Saved entries

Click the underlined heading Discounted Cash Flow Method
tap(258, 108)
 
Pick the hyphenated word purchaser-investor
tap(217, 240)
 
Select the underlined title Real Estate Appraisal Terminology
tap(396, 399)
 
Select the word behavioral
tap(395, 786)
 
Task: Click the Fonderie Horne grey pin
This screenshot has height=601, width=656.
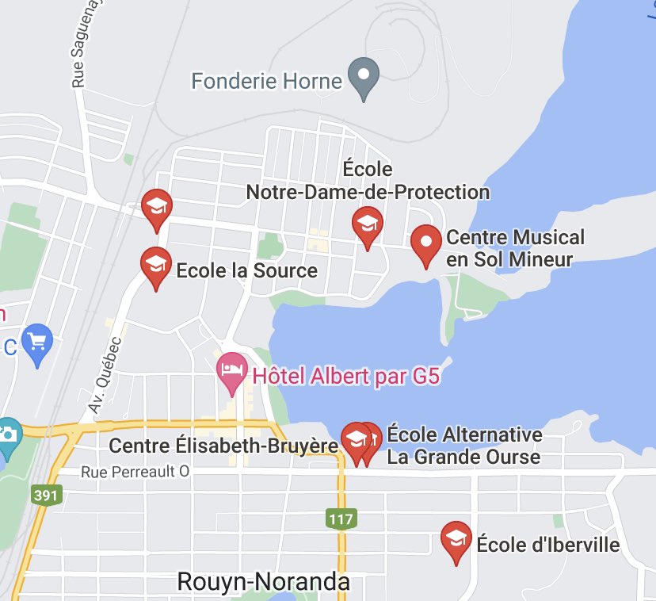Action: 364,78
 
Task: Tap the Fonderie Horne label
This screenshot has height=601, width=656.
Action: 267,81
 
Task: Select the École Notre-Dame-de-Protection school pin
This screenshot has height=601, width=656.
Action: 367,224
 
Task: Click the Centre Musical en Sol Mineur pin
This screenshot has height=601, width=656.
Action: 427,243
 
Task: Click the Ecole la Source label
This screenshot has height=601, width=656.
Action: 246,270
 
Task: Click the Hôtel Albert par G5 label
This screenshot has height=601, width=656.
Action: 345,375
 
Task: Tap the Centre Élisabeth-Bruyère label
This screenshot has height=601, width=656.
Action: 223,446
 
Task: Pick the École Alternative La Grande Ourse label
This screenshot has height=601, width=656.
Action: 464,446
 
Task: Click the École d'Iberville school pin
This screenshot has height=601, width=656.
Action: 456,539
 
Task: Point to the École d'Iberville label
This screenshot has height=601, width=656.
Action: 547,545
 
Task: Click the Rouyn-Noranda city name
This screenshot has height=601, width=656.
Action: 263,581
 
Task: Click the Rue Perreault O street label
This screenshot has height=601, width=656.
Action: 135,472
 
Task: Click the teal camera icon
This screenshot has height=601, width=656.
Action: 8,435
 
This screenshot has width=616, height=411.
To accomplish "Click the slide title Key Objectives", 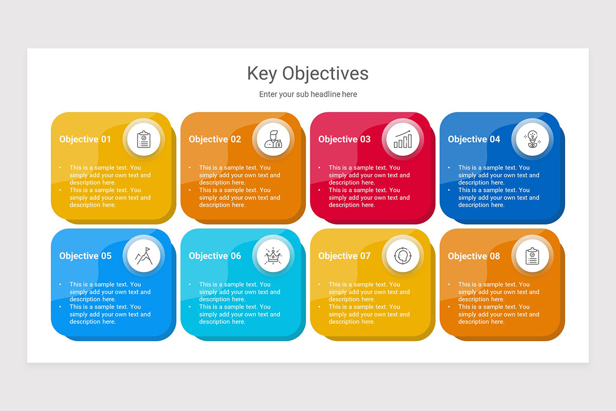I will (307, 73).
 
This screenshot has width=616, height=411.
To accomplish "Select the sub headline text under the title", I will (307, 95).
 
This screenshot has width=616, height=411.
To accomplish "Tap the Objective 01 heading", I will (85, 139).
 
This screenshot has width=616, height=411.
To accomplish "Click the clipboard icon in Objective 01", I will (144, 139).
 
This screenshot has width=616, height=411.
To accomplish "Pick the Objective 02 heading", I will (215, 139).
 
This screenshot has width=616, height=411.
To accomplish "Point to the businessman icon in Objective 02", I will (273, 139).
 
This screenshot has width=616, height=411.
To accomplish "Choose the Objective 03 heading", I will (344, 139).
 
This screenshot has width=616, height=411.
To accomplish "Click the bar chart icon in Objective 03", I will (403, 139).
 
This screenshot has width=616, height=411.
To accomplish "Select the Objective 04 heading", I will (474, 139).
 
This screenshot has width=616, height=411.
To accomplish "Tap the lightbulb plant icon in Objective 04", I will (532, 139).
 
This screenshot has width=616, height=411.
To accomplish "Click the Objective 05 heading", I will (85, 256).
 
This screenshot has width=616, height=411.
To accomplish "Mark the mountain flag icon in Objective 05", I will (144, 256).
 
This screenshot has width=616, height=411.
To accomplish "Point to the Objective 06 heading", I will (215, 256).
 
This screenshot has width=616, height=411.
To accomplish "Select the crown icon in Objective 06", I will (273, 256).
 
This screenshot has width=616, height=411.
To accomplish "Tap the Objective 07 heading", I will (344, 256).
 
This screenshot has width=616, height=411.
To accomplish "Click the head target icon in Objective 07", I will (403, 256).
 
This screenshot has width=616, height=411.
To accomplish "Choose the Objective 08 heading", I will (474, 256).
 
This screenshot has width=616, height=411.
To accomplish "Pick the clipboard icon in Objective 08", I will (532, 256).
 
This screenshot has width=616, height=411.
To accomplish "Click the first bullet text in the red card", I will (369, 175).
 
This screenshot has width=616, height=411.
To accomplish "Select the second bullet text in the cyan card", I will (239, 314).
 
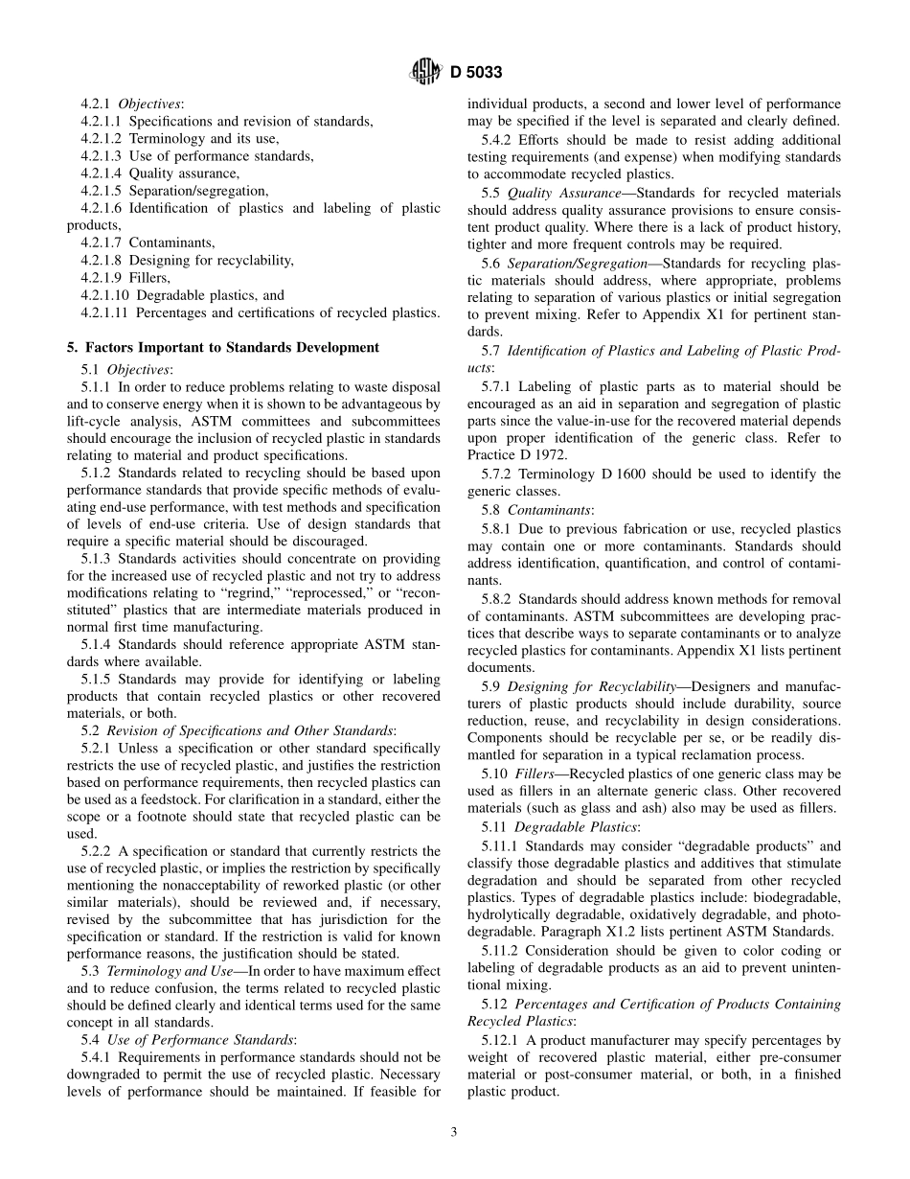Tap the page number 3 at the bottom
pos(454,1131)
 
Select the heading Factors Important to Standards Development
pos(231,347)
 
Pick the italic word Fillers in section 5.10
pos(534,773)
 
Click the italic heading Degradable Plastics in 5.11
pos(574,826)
...
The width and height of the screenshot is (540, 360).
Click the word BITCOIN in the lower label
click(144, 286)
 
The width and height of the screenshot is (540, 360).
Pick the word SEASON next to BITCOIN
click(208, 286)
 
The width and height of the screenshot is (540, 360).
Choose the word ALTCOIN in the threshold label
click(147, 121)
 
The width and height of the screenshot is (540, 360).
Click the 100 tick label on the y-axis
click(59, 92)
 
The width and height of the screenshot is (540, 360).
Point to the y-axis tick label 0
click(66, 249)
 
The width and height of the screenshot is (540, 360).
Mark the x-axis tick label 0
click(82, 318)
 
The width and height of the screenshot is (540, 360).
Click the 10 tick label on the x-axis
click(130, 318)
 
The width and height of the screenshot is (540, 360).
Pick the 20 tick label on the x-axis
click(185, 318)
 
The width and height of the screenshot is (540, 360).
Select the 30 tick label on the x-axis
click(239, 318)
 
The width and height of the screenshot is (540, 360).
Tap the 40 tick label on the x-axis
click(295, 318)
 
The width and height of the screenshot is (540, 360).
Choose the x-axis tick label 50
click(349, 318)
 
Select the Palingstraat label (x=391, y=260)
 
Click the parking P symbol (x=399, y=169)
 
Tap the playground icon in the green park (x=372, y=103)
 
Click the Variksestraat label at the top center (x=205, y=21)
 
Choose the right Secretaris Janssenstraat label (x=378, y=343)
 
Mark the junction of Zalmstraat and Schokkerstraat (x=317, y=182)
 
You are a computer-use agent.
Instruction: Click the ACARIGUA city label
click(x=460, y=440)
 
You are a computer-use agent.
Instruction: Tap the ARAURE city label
--
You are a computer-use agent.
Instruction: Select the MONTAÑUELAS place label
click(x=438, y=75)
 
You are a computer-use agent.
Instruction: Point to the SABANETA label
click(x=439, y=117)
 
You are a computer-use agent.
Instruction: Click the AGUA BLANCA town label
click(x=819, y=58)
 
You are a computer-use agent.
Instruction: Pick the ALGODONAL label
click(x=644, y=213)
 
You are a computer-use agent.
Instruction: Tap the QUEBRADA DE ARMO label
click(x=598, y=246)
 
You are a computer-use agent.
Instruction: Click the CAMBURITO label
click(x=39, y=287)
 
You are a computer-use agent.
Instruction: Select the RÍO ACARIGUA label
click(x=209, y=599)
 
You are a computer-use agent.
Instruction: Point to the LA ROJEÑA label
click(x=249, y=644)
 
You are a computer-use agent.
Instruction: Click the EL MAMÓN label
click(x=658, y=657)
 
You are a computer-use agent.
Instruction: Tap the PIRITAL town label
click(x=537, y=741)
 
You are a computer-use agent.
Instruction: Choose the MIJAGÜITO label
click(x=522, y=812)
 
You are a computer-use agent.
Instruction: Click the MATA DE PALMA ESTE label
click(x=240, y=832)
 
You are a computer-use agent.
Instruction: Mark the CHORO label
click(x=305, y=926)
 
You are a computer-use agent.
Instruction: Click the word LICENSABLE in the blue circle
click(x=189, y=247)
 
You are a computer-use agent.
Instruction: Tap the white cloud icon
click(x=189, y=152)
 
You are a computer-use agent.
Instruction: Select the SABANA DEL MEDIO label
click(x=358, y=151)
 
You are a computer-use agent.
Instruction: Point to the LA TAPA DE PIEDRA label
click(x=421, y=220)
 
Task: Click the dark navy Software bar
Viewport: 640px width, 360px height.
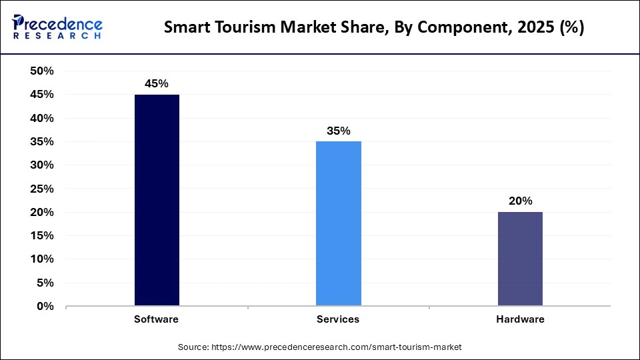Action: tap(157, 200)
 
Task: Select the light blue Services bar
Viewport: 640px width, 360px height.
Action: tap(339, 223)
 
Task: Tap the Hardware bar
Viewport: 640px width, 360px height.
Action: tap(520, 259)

> [Problem to solve] Render as a numbered list the rows from the line containing "Task: Click the dark navy Software bar" through the line containing "Action: tap(520, 259)", both included, skipping blank lines. Omit the pictures.

> [Answer for the task]
1. Task: Click the dark navy Software bar
2. Viewport: 640px width, 360px height.
3. Action: tap(157, 200)
4. Task: Select the light blue Services bar
5. Viewport: 640px width, 360px height.
6. Action: tap(339, 223)
7. Task: Tap the Hardware bar
8. Viewport: 640px width, 360px height.
9. Action: tap(520, 259)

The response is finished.